That's pretty lame. Do you happen to know if you can you create an AAG with a larger volume on the replica and cut it over? I don't even remember if that's possible with your own SQL Server AAG, it's been a while. At any rate, thanks for commenting about this. I'm going to need to look into this at some point in the near future so your timing was fortuitous.
We had this issue. Luckily they recently added native backups to s3 so we had 3 hours of downtime to backup a 180gb db and restore to a new 500gb instance.
Jesus. I'm no strategy genius but sometimes it seems like they want to cede the Windows market to Azure. Some of the Windows stuff in AWS seems kind of "me too".
That's a fair point. And if it really came down to it they could (and arguably do with things like SQL server) make the licensing terms less agreeable for other cloud operators.

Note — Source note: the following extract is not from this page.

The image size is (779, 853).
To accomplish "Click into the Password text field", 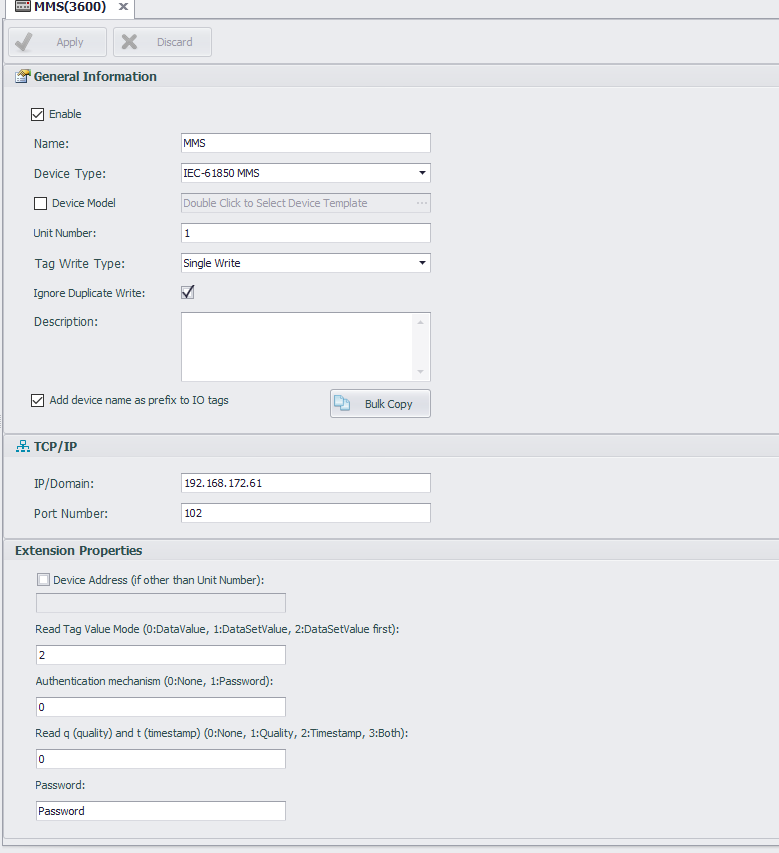I will tap(160, 811).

In short, I don't know. However, I highly doubt it. Most of these features/permissions are disabled when you use RDS. For example you can't take a snapshot through SSMS, you have to use the AWS console.

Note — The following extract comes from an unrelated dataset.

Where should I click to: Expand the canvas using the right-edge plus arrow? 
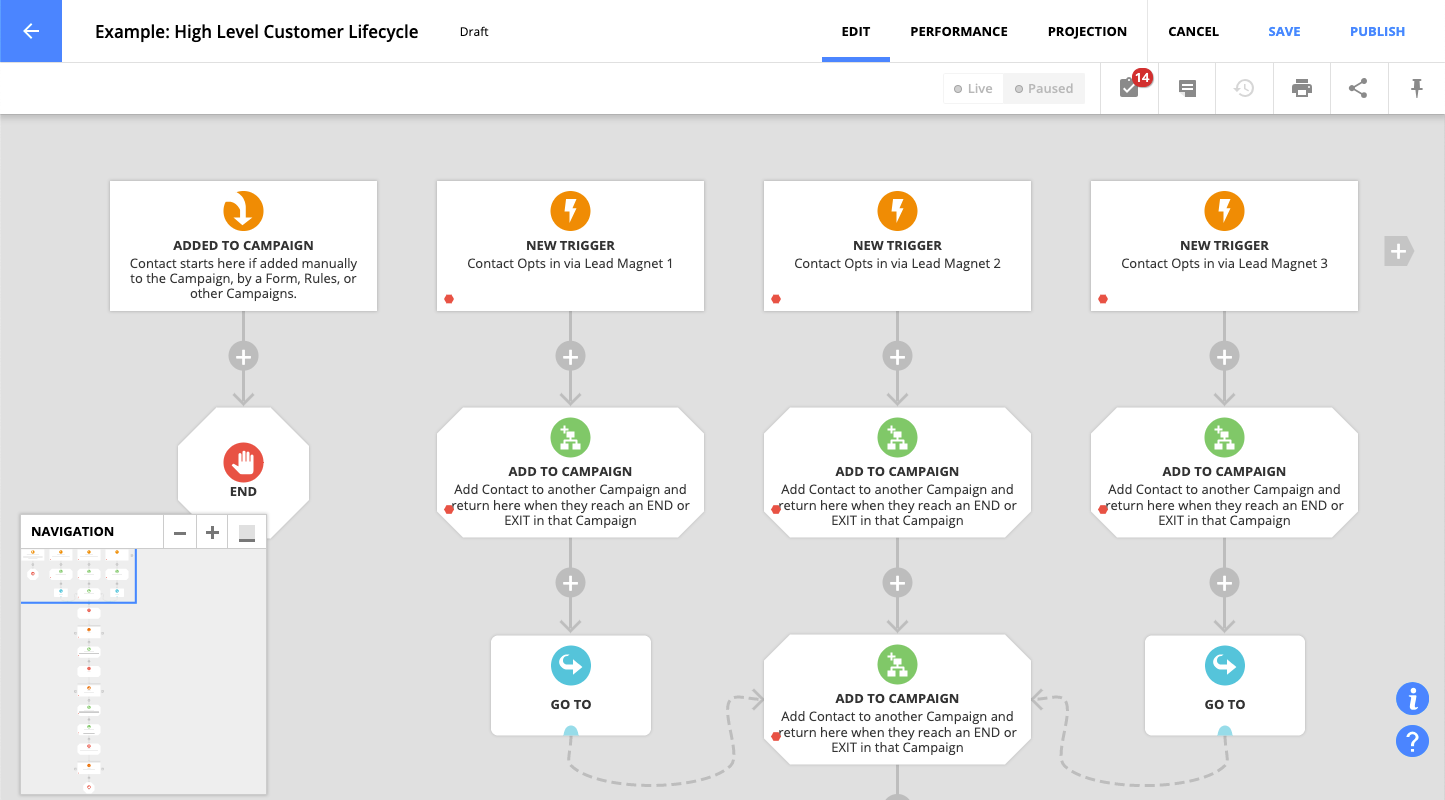pos(1397,251)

I'm assuming MS SQL? Isn't much cheaper to run it on an instance yourself if you have company licenses? And I suspect people who don't already have licenses run postgres or mysql.
Yep, MS SQL Server. I think that's something you have to determine on a case-by-case basis. If you have Software Assurance you can run it on any instance but if you don't you have to pay Amazon for dedicated hardware. As usual Microsoft's enterprise licensing is pretty much shit. You might also incur more operations overhead than you can afford by having to deal with patching, outages, performance degradation, etc. And your management might want to engage in a slide deck circle jerk with animations about how modern and in the cloud you are by using RDS so that's worth throwing a few $30K+SA enterprise proc licenses away.